I am learning FreeBSD and wish to implement a webserver within a jail. I have followed http://www.freebsd.org/doc/handbook/jails-application.html and have got a working jail 'www' on FreeBSD 9.1. Now I want to install Apache and PHP within the jail. I could not find information in this regard and the information at https://wiki.freebsd.org/AppserverJailsHOWTO only has guides for ezjail, not the manually set[]up jail. 

Is there any guide that illustrates the installation of applications within a (plain) jail? (not ezjail).

Thank you in advance.


----------



## SirDice (Oct 2, 2013)

Treat the jail as a separate machine. There's nothing 'special' to do, just install it as you do on the host.


----------



## ph0enix (Nov 13, 2013)

SirDice said:
			
		

> Treat the jail as a separate machine. There's nothing 'special' to do, just install it as you do on the host.

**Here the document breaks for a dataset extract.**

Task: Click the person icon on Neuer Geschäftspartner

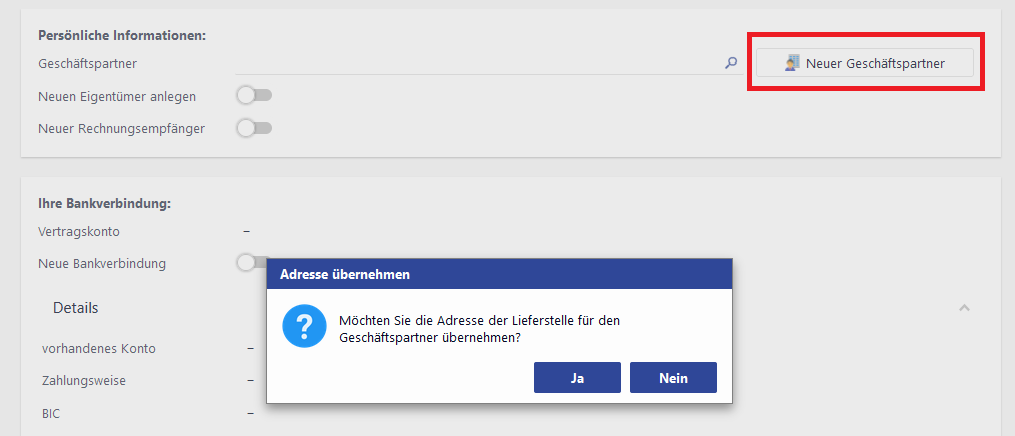Action: click(792, 63)
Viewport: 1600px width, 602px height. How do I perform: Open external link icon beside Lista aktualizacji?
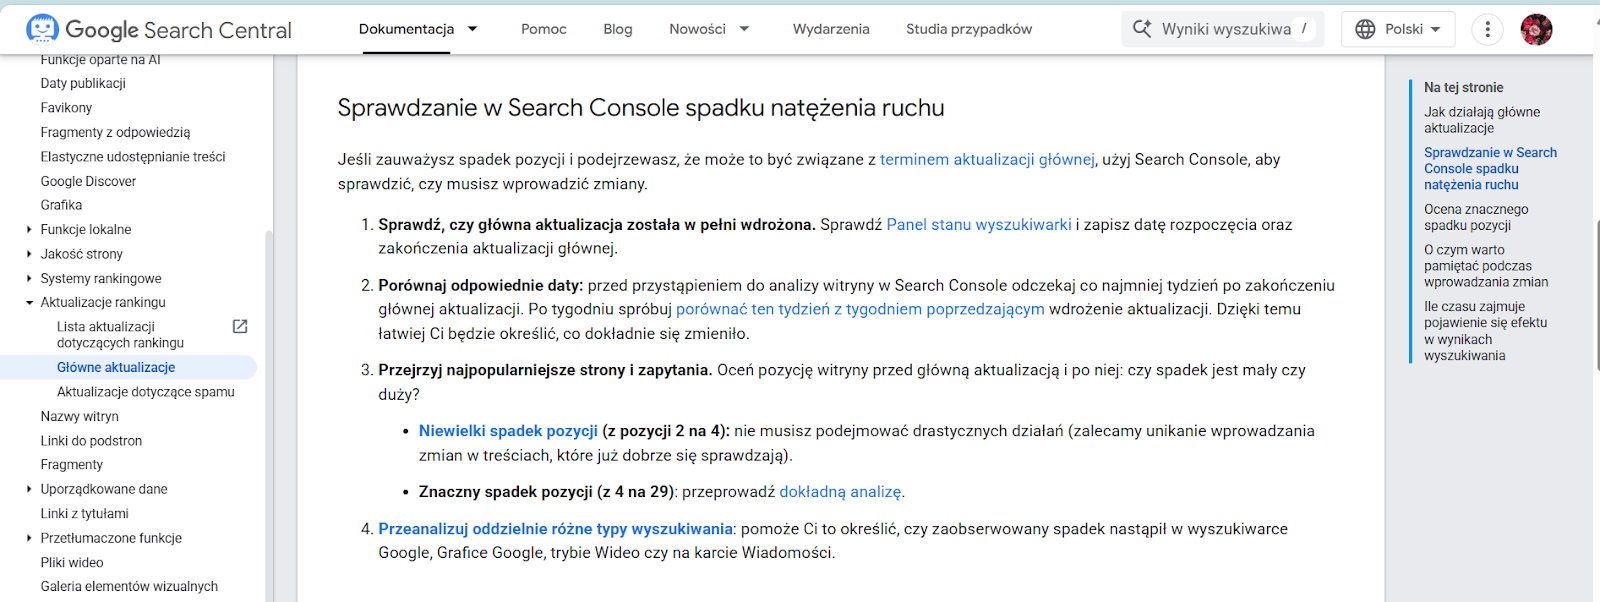tap(240, 327)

So basically `chroot` to the jailed environment, sync the ports tree and build/install the port?


----------



## ShelLuser (Nov 13, 2013)

ph0enix said:
			
		

> So basically chroot to the jailed environment, sync the ports tree and build/install the port?


Basically "enter" the jail, then sync the tree and install the port.

Entering the jail can be done by executing a shell within the jail, you have the jexec command for that (for example: `# jexec www /bin/sh`). Or if you want to do this more officially you could even start login instead of a shell and then logon as if you'd do on a regular machine.

As for the ports collection..  Sure, you could synchronize a new tree in the jail and treat that separately. But you might get a more efficient environment if you simply shared the ports collection from the host.

You can do that by "re-mounting" (or _binding_) the directory in which the ports collection resides into the jail environment. Look into the nullfs file system for that.

And yeah, in the end merely install the port and be done with it. You could even opt for the usage of binary packages if you don't need to finetune the whole lot.


----------